Lors de la séance publique de la Chambre mardi après-midi, le Premier ministre Luc Frieden a fait une déclaration concernant l’accord tripartite. À cause de la guerre en Iran, les prix de l’énergie ont fortement augmenté, ce qui a indirectement pour conséquence que le prix de nombreux autres produits augmente également. Il s’agit d’un sujet qui touche l’ensemble de la société, raison pour laquelle il était important et justifié de convoquer une réunion tripartite. Et même si les discussions n’ont pas été simples, tous les partenaires sociaux ont toujours fait preuve de bonne volonté. L’accord repose sur trois piliers : freiner l’inflation et préserver le pouvoir d’achat, protéger l’économie et préserver les emplois, et faire avancer la transition écologique.
La présidente du groupe parlementaire LSAP, Taina Bofferding, a salué l’accord, car il est bon pour l’ensemble du pays. Elle espère également que le dialogue social sera à l’avenir davantage entretenu et pas seulement sorti du tiroir lorsqu’il devient absolument nécessaire. En ce qui concerne le salaire minimum, l’augmentation est certes positive, mais elle ne serait pas suffisante :
"Nous affirmons aussi que cela ne doit pas rester une mesure ponctuelle. Comme nous l’avons dit, nous souhaiterions une augmentation structurelle. Il est également important de garantir que le salaire minimum augmente à l’avenir, et je renvoie ici à notre proposition de loi visant à l’adapter chaque année à l’évolution des salaires."
Le fait de freiner la hausse des prix des énergies fossiles est certes nécessaire pour l’instant, mais doit rester limité dans le temps, car cela envoie un mauvais signal au regard de la transition écologique.

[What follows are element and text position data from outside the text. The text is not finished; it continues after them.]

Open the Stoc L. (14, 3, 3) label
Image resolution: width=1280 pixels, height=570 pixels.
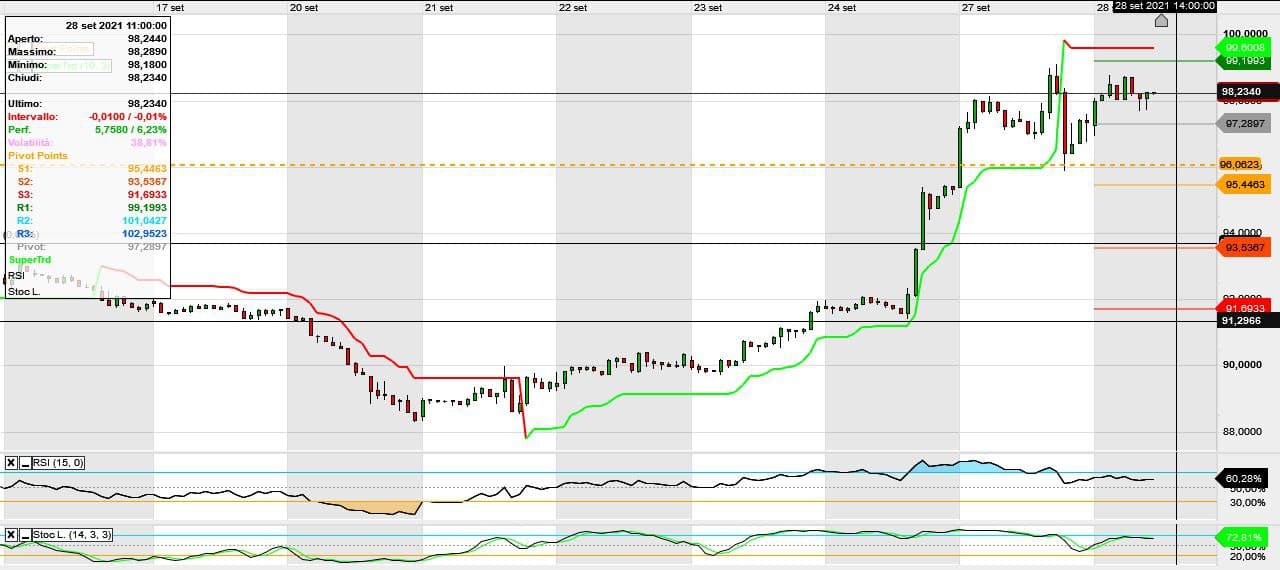tap(74, 535)
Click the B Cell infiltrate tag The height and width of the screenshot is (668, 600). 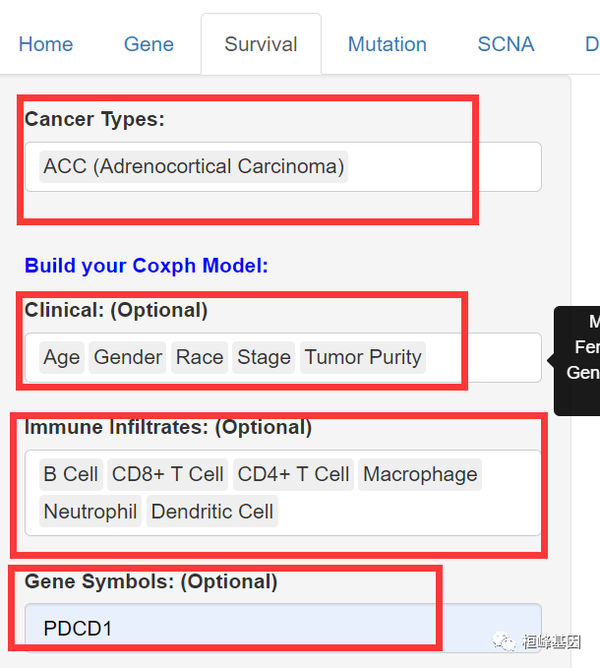(x=71, y=474)
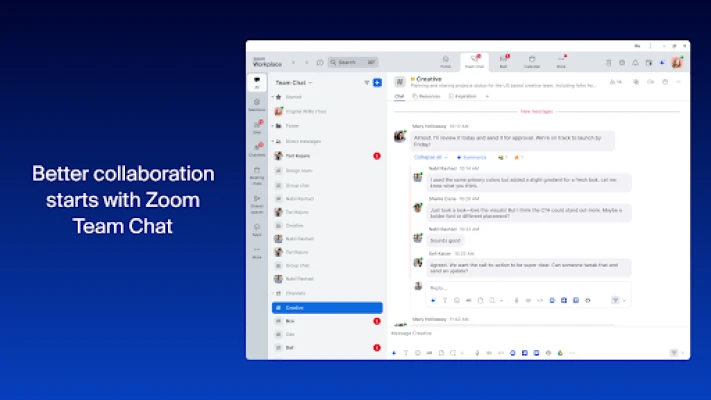Expand the Team Chat dropdown header
711x400 pixels.
(x=294, y=83)
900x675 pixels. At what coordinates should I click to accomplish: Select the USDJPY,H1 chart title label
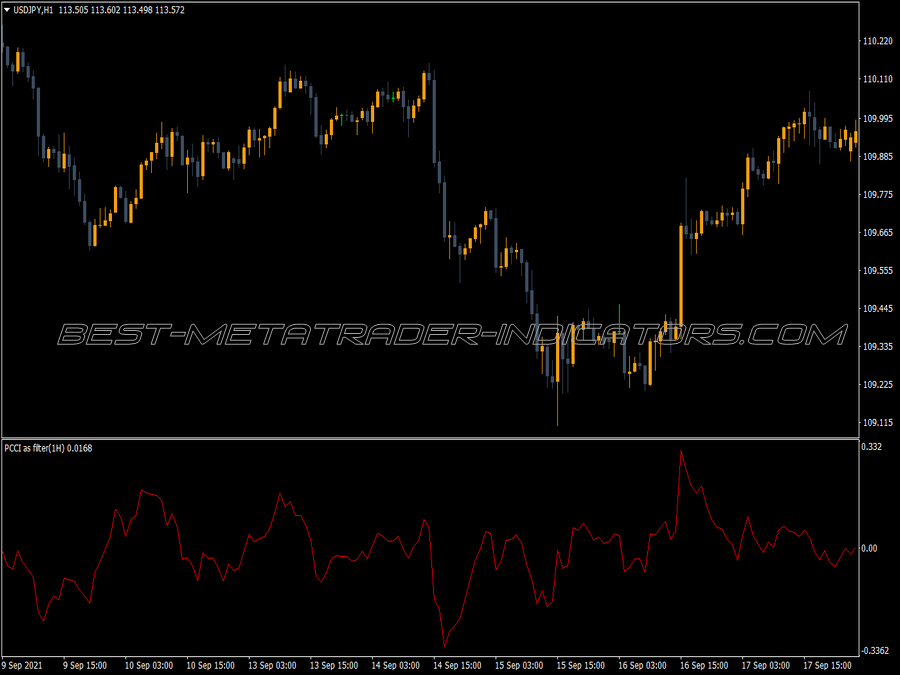click(34, 7)
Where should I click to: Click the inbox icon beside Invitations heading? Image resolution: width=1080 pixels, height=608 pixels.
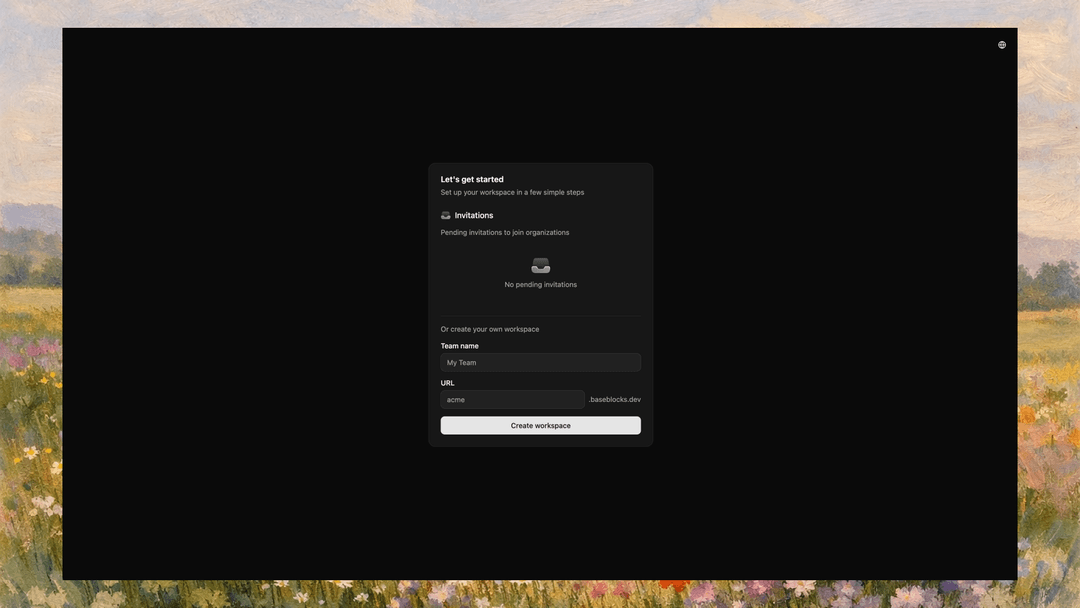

Le président du groupe parlementaire ADR, Fred Keup, a estimé que l’accord tripartite contenait de nombreuses mesures qui figuraient déjà dans le programme électoral de l’ADR, et que, par conséquent, une tripartite n’était pas nécessaire en soi. À titre d’exemple, il a cité la baisse des accises sur le carburant. Il a toutefois également évoqué des points négatifs, notamment le coût du paquet de mesures, qui s’élève à 450 millions d’euros.
“Si vous rapportez ces 450 millions à la population, cela signifie que chaque habitant du pays paiera désormais 700 euros pour mettre en œuvre ces mesures. C’est aussi une réalité, car l’argent doit bien venir de quelque part. Nous nous endettons, et à un moment donné, quelqu’un devra payer, en l’occurrence, dans le doute, les générations qui viendront après nous.”
Il ne s’agit pas seulement de mesures d’allègement à court terme, mais il faut également apporter des réponses à des problèmes structurels, par exemple en matière de logement.
Sam Tanson, en tant que porte-parole des Verts, a notamment demandé davantage de mesures face à la situation tendue sur le marché du logement.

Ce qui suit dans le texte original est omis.